Aulanews.id – Konflik di Sudan, yang kini telah berlangsung selama lebih dari sembilan bulan, digambarkan oleh kantor PBB untuk urusan kemanusiaan sebagai salah satu krisis global yang paling cepat terjadi, dengan sekitar 7,4 juta orang mengungsi dari rumah mereka, atau sekitar setengah dari total populasi. membutuhkan bantuan kemanusiaan dan ribuan orang terkena wabah kolera dan penyakit lainnya.
Sejak pertempuran dimulai pada bulan April tahun lalu, sekitar setengah juta orang telah melarikan diri ke negara tetangga Sudan Selatan, salah satu negara termiskin di dunia, dan ribuan lainnya diperkirakan akan mengikuti eksodus tersebut. PBB telah menyampaikan laporan mengenai pelecehan yang mengerikan dan pelanggaran hak asasi manusia yang meluas.
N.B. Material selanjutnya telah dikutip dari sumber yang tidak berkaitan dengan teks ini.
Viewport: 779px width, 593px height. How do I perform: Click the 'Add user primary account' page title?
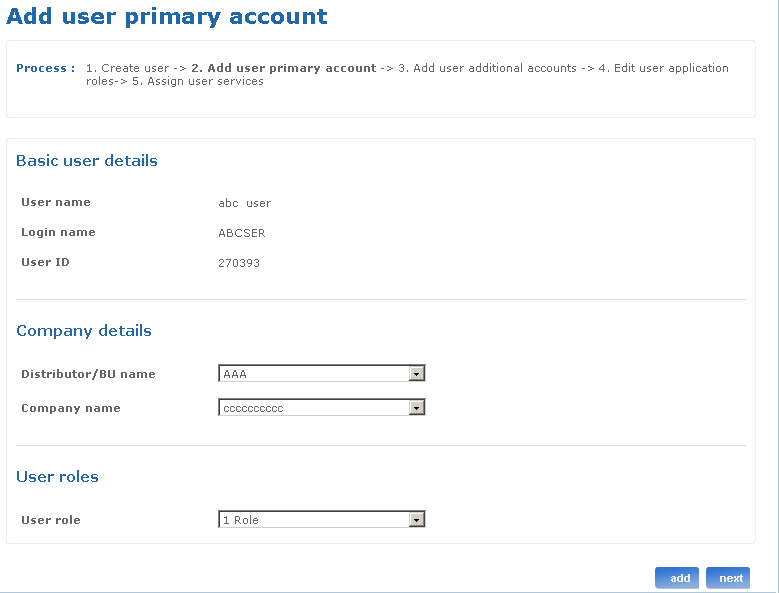[167, 17]
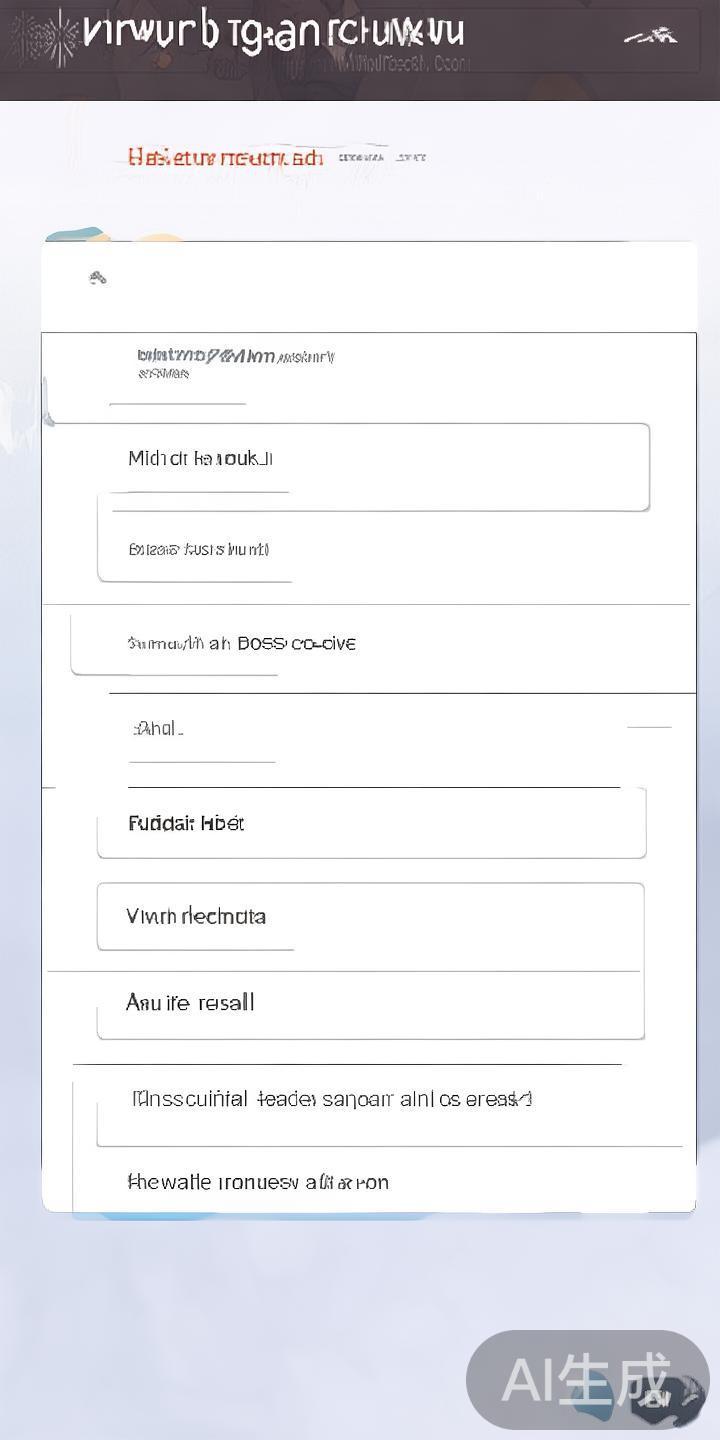Open the first list entry with subtitle

[x=235, y=364]
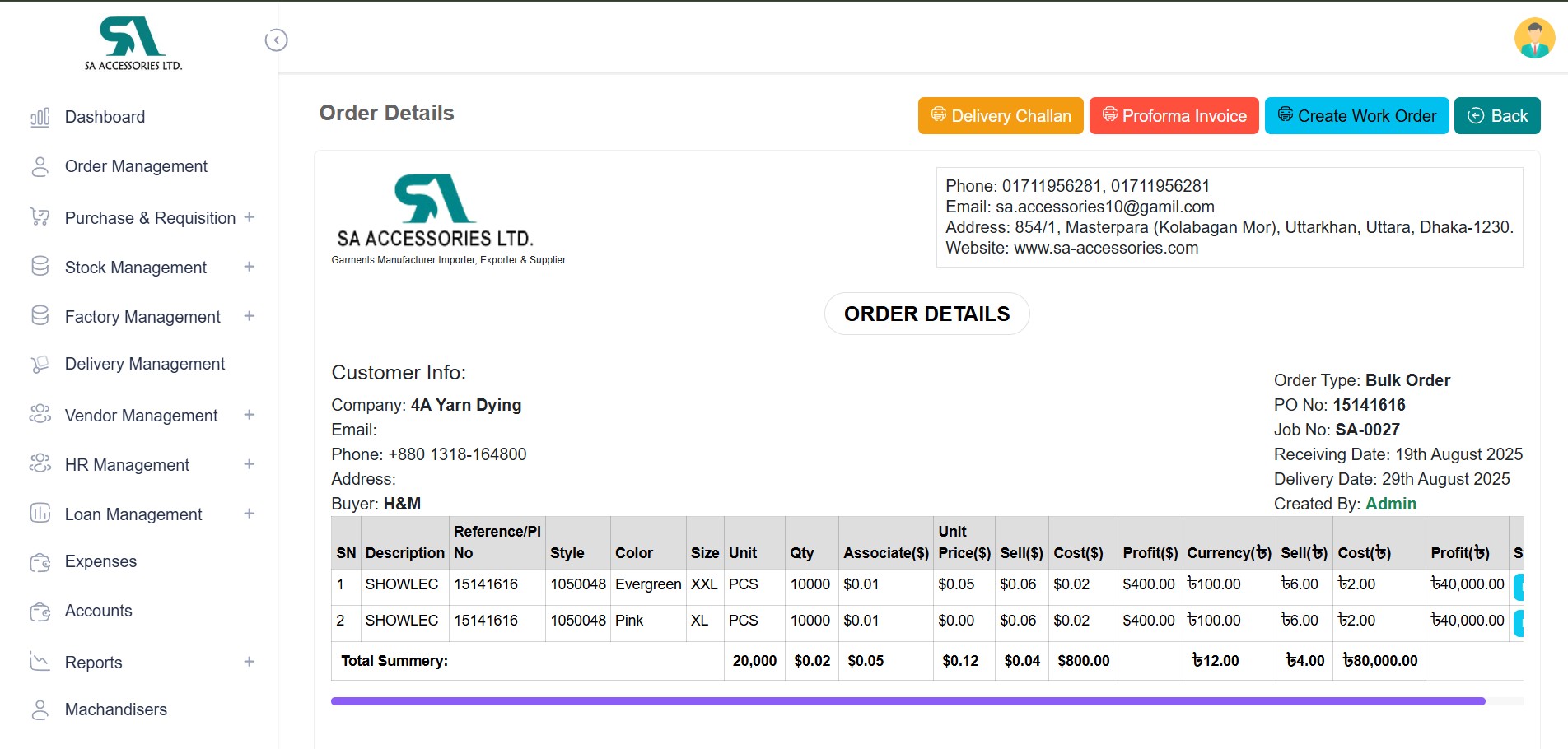Screen dimensions: 1568x749
Task: Click the purple horizontal table scrollbar
Action: point(908,701)
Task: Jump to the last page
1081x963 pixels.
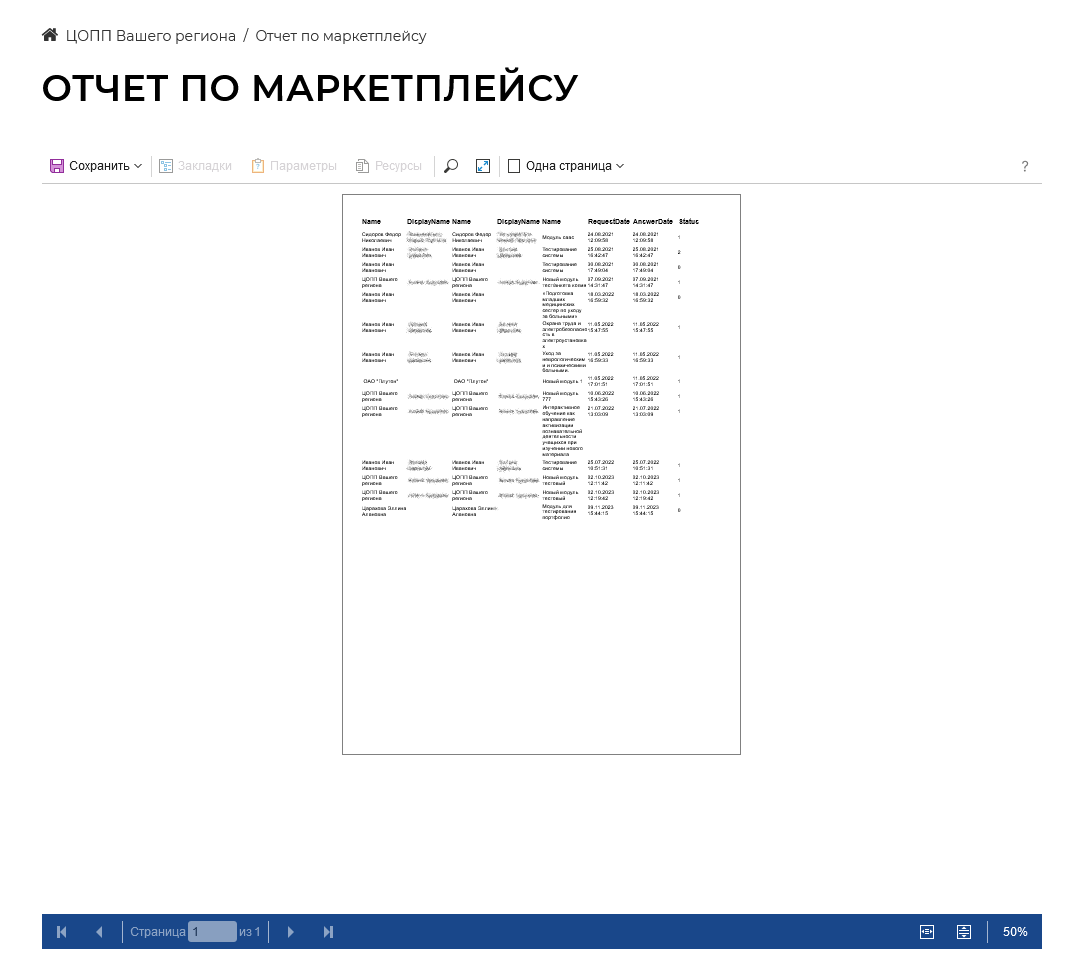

Truk-truk bermuatan tidak mampu membawa pasokan bantuan karena pertempuran sengit. Para pengemudi dipukuli dan diperas demi mendapatkan uang, dan pekerja bantuan telah ditahan dan dibunuh.
Peter Kioy, Kepala Misi IOM di Sudan, berbicara dengan Conor Lennon dari UN News dari markas sementaranya di kota timur Port Sudan tentang situasi berbahaya yang dihadapi rakyat Sudan dan para pekerja kemanusiaan yang berusaha mendukung mereka.
Warga Sudan Selatan yang kembali tiba di titik perbatasan Joda di Negara Bagian Upper Nile.
Peter Kioy: Komunitas kemanusiaan tidak memiliki kapasitas untuk mengawasi atau mengakses daerah-daerah di mana orang-orang melarikan diri, sehingga sangat sulit bagi kami untuk memastikan hak-hak perlindungan internasional yang menjadi hak mereka. Kurangnya bantuan kemanusiaan membuat mereka lebih rentan. Akses tetap menjadi salah satu isu utama bagi komunitas kemanusiaan di Sudan; kita memerlukan akses yang lebih aman bagi para pelaku kemanusiaan. Kedua belah pihak sepakat untuk mengizinkan akses kemanusiaan selama perundingan damai, namun mereka masih belum mewujudkannya.
Berita PBB: Apakah masih ada orang di lapangan?
Peter Kioy: Di beberapa wilayah, kami tidak memiliki pengungsi karena terlalu berbahaya, dan ruang kemanusiaan semakin menyusut. Baru-baru ini, konflik mencapai negara bagian Al Jazirah dan negara bagian Nil Putih, yang menyebabkan para aktivis kemanusiaan harus pindah. Pengemudi truk merasa tidak aman pergi ke beberapa daerah tersebut untuk mengirimkan bantuan.
Ribuan orang telah tiba di Metema, kota perbatasan antara Sudan dan Ethiopia, sejak pertempuran di Sudan meletus pada 15 April 2023.